Cosa possiamo imparare da San Girolamo traduttore?

Nonostante la Giornata internazionale della traduzione sia un’idea relativamente moderna, celebra l’antichissima arte della traduzione, conosciuta anche come la seconda professione più antica del mondo. La data rimanda direttamente alla storia di Sofronio Eusebio Girolamo, meglio noto come San Girolamo, il primo traduttore della Bibbia cristiana in latino, morto appunto il 30 settembre 420.
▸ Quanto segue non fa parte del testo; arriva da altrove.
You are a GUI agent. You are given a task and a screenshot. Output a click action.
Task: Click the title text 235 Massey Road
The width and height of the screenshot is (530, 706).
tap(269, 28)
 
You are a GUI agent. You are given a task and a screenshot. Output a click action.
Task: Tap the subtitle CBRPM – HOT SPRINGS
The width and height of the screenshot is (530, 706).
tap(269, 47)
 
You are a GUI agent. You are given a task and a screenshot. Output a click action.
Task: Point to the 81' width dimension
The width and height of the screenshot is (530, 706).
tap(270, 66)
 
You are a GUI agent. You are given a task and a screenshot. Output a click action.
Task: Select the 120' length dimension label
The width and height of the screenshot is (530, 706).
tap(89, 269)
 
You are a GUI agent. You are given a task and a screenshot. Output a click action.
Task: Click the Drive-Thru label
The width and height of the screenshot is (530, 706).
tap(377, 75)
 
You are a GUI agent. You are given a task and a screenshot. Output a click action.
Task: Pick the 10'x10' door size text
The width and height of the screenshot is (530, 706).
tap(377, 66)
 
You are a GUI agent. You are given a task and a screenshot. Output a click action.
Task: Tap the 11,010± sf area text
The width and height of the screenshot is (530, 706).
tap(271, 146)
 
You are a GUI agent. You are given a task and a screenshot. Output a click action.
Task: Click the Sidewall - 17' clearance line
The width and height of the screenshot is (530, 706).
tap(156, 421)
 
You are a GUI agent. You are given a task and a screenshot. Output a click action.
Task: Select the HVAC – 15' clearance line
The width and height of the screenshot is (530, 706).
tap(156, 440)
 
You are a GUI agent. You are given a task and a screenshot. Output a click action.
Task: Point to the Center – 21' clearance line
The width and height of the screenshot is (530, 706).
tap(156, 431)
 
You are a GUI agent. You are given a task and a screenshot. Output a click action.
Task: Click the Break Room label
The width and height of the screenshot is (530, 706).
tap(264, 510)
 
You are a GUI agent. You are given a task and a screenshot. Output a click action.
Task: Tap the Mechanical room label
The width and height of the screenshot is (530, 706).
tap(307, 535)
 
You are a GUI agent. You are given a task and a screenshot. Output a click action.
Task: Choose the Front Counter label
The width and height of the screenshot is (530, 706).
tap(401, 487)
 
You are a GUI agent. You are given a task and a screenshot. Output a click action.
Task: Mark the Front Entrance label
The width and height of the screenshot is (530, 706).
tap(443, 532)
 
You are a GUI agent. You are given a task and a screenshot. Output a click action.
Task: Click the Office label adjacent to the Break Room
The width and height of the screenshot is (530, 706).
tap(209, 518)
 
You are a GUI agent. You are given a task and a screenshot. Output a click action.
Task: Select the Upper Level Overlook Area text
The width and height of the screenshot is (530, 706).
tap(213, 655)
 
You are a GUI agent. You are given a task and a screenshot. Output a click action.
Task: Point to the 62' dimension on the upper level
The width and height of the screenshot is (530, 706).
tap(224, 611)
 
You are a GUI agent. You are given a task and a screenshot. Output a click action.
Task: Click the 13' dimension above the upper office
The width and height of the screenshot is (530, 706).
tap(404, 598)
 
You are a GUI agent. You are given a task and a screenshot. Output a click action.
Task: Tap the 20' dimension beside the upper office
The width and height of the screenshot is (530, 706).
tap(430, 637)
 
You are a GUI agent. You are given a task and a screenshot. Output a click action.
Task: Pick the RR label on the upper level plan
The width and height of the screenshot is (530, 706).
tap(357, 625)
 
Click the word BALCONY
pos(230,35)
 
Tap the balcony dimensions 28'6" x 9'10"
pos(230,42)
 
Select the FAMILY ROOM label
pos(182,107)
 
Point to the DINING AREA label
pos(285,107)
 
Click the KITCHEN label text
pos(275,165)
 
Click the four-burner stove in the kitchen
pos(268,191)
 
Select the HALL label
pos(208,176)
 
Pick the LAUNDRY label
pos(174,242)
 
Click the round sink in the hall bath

San Girolamo lavorò alla Vulgata, ovvero la prima versione per la gente comune del testo sacro, per oltre 15 anni. La sua traduzione, nonostante il popolo fosse per la maggior parte analfabeta, ebbe un’enorme diffusione e rimase la versione latina ufficiale della Chiesa cattolica fino al 1979.

Tradusse quindi, proprio come ogni traduttore, per condividere. Rendere possibile la comunicazione interlinguistica, e quindi la diffusione di testi anche tra persone di culture differenti, è una delle missioni di ogni LSP. O almeno dovrebbe esserlo.

Cosa rende San Girolamo il padre della traduzione?

Anzitutto, occorre ricordare che all’epoca non esistevano né trattati né tantomeno manuali specialistici. I traduttori seguivano, però, un imperativo categorico: tradurre parola per parola.

Questo perché la traduzione “letterale” dei testi era vista come la più veritiera e pura. Si pensava inoltre, per influenza dei testi sacri, che l’ordine stesso delle parole avesse un significato intrinseco (a volte nascosto) e che quindi ometterlo, non replicando alla lettera il testo di partenza, fosse il male della traduzione.

Sebbene diverse tipologie testuali, ad esempio la traduzione di testi legali o brevetti, lascino poco spazio all’estro del traduttore, la traduzione parola per parola, ad oggi, è per lo più da evitare. Il focus, nel corso dei millenni, si è quindi spostato dal livello puramente testuale a quello semantico. E questa libertà nei confronti del testo di partenza è dovuta, in parte, proprio a San Girolamo.

Io, infatti, non solo ammetto, ma proclamo liberamente che nel tradurre i testi greci, a parte le Sacre Scritture, dove anche l’ordine delle parole è un mistero, non rendo la parola con la parola, ma il senso con il senso.”

Sostenendo la bontà del proprio operato, San Girolamo fornì al mondo il primo trattato di traduttologia. Trattato nel quale, se vogliamo, possiamo riconoscere le basi del nostro mestiere elaborate intorno al concetto di fedeltà.

Ma quella di allontanarsi dalla traduzione parola per parola non fu l’unica scelta controcorrente.

In quel periodo la versione della Bibbia più accreditata all’interno del cristianesimo era la cosiddetta Septuaginta, ovvero la traduzione greca del testo sacro.

San Girolamo decise però di trasferirsi a Betlemme, con l’obiettivo di migliorare la propria conoscenza dell’ebraico e dell’aramaico. No, non era impazzito tutto di un tratto. Decise infatti di tradurre direttamente dalla versione ebraica dell’Antico Testamento, consultando anche varie versioni scritte in lingue diverse, per ottenere un testo finale da lui ritenuto, appunto, più fedele.